The title of a Press Ganey and Associates report posed the question, “Do Satisfied patients depend on satisfied employees?” The answer is yes. The report found a strong correlation between the satisfaction of hospital employees and patient satisfaction.
It isn’t just increased compensation that makes for happy employees (though that helps).
Employee recognition programs are an important way to not only engage employees and improve their productivity and job satisfaction but to motivate them to provide the customer service your patients deserve.
Employee recognition programs should include simple things like providing praise and showing gratitude. But don’t stop there. You might consider providing awards for excellence or rewards (money, gifts, peer-to-peer recognition) for a job well done. Remember it’s about empowering your employees.
4. Learn from other industries.
According to a data charted by Statista earlier this year, healthcare is ranked as one of the industries with the worst customer service—only government and telecommunications received worst rankings.
There are a number of industries that depend on customer service for their competitive edge such as hospitality, restaurants, and retail. While your services are not luxuries—they are often life and death—your patients have choices for where they pursue their care. Patients are not only seeking care from other healthcare professionals but acupuncturists, naturopaths, the Internet, and family and friends.

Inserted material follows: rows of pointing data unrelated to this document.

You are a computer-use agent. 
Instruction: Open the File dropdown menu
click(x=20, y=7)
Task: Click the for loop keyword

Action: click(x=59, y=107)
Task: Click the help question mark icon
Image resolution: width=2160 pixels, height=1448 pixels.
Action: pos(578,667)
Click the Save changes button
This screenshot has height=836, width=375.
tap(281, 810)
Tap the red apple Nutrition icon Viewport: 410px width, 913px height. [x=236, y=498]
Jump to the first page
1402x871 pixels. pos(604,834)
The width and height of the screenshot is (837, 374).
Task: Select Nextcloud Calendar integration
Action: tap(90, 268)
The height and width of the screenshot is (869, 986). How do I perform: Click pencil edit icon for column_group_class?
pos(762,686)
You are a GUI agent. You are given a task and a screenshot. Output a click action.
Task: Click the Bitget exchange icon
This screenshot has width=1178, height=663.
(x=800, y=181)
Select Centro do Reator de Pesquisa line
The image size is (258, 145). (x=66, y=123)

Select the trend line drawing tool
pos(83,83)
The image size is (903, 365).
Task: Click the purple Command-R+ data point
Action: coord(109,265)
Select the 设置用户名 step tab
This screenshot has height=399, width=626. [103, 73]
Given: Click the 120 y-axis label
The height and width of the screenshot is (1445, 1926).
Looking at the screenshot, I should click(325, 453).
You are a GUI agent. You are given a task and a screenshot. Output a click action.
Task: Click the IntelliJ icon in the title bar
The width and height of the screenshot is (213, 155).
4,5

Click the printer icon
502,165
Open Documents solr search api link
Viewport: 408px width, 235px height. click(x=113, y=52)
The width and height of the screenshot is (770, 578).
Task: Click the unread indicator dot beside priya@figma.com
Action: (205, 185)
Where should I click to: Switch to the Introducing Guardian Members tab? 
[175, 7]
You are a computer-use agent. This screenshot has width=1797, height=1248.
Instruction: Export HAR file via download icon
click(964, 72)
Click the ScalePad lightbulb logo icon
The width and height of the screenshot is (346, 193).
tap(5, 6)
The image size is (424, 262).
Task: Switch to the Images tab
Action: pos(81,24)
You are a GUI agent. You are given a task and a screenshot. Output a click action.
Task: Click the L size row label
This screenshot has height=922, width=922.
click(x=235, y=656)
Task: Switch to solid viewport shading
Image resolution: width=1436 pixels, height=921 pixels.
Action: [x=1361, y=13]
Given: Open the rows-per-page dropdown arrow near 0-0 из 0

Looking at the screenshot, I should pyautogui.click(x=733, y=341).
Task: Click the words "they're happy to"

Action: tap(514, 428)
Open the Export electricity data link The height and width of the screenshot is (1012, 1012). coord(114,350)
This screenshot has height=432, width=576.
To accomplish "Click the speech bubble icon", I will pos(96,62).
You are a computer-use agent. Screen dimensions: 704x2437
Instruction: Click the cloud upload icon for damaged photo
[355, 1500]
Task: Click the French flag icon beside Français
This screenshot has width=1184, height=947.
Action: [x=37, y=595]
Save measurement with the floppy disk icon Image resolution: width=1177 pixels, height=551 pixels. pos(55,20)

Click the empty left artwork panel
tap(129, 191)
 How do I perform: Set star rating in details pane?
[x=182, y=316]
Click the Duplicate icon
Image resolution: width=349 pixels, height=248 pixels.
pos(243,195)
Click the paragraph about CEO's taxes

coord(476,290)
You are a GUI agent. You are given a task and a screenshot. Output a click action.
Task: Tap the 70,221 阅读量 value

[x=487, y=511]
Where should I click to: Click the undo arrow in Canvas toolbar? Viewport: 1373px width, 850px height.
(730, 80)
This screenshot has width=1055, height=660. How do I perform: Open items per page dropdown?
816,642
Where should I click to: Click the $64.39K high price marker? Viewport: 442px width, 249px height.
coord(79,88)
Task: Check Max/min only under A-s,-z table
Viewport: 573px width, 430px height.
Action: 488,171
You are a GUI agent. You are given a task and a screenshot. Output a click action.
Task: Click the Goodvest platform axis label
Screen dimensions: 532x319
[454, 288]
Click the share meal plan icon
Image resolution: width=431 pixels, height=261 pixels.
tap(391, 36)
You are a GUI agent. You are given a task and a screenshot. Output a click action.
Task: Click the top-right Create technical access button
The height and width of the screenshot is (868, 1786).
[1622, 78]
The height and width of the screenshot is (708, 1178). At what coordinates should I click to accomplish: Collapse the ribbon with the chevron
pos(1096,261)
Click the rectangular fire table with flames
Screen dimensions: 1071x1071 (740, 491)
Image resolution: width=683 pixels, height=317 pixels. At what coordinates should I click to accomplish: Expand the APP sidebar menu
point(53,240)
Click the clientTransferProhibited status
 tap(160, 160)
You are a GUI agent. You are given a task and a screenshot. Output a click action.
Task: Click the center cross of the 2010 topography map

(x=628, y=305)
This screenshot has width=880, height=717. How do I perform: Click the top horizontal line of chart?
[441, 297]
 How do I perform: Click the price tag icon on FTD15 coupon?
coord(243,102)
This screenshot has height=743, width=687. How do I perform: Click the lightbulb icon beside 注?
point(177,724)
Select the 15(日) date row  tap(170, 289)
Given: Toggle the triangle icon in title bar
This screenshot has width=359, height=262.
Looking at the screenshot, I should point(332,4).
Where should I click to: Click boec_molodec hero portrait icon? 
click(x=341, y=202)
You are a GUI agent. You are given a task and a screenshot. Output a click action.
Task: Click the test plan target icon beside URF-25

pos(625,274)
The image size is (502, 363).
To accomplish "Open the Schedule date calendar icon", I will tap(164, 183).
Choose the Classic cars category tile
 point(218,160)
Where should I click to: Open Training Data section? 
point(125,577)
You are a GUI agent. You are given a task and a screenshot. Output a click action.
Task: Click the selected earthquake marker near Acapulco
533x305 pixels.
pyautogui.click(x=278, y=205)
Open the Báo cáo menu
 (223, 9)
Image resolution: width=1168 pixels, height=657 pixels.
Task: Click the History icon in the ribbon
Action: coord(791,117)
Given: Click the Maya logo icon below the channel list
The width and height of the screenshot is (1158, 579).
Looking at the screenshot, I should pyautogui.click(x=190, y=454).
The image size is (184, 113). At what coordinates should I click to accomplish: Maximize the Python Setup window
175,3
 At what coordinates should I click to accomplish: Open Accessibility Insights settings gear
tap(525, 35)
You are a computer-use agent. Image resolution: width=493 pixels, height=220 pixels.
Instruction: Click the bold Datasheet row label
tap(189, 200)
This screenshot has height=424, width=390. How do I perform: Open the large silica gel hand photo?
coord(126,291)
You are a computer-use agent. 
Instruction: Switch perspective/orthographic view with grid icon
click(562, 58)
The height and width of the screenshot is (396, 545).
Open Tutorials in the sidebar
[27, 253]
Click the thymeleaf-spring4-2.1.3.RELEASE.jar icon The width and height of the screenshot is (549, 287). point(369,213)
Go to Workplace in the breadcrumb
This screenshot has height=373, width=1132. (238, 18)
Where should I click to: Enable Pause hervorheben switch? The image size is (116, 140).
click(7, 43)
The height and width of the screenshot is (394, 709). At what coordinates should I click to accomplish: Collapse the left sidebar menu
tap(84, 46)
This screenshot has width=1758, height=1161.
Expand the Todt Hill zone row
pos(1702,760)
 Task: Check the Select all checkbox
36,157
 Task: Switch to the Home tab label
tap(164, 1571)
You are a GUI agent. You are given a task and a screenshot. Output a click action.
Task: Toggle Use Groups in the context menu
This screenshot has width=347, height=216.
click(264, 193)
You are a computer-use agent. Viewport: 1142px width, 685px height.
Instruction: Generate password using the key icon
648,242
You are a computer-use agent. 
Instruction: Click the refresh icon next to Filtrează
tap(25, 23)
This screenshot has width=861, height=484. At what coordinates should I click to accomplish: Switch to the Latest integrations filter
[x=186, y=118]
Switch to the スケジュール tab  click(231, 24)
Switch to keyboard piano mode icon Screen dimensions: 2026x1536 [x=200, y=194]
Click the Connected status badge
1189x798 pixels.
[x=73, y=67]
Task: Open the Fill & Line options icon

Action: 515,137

The American Hospital Association Health Forum® recently published “Whitepaper: Bringing the Amazon Experience to Healthcare.” As stated in this resource about Amazon’s approach to customer service and its application to the healthcare industry, Amazon “treats getting you the teddy bear on time like it’s life or death. In healthcare, where it is life or death, you are treated like a number.”
Bottom line: Patients have a choice and they expect exceptional customer service. We live in a time when consumers expect an experience along with the product or service they buy. Getting a cup of coffee, for example, is about often more about the comfortable couch at your corner coffee shop while surfing the web or chatting with a friend than it is buying a Cup of Joe.
True, coffee shops don’t face the regulations the healthcare industry does. But don’t dismiss what these customer service-centric industries can teach you.
Customers (of any industry) want to be heard and understood and have their needs met. Look for small opportunities to improve the experience. Make patient-centered customer service a part of your brand. Treat patients like customers—not just a demographic. From their very first impression of your hospital, let your patients know that you are committed to their care.
5. Make it about the patient.
Your team won’t transform the patient experience without the help of a clearly defined plan. Map the patient experience—entry to exit (this is where your secret shopping audit will come in handy).
Address the high volume service lines first. Improve the touch points patients have within the department. Identify ways to make these aspects of the patient experience more enjoyable. It might be a simple tactic (repaint the wall) or it might be more complicated (provide brand ambassador training to all staff members in that department). Start with the simplest and/or highest leverage tactics first.
Can your hospital give patients less wait time, more time with their doctor, and a more concierge-type environment? If so, you’re miles ahead of the competition.
Focus on the overall experience. Focus on simple successes you can achieve.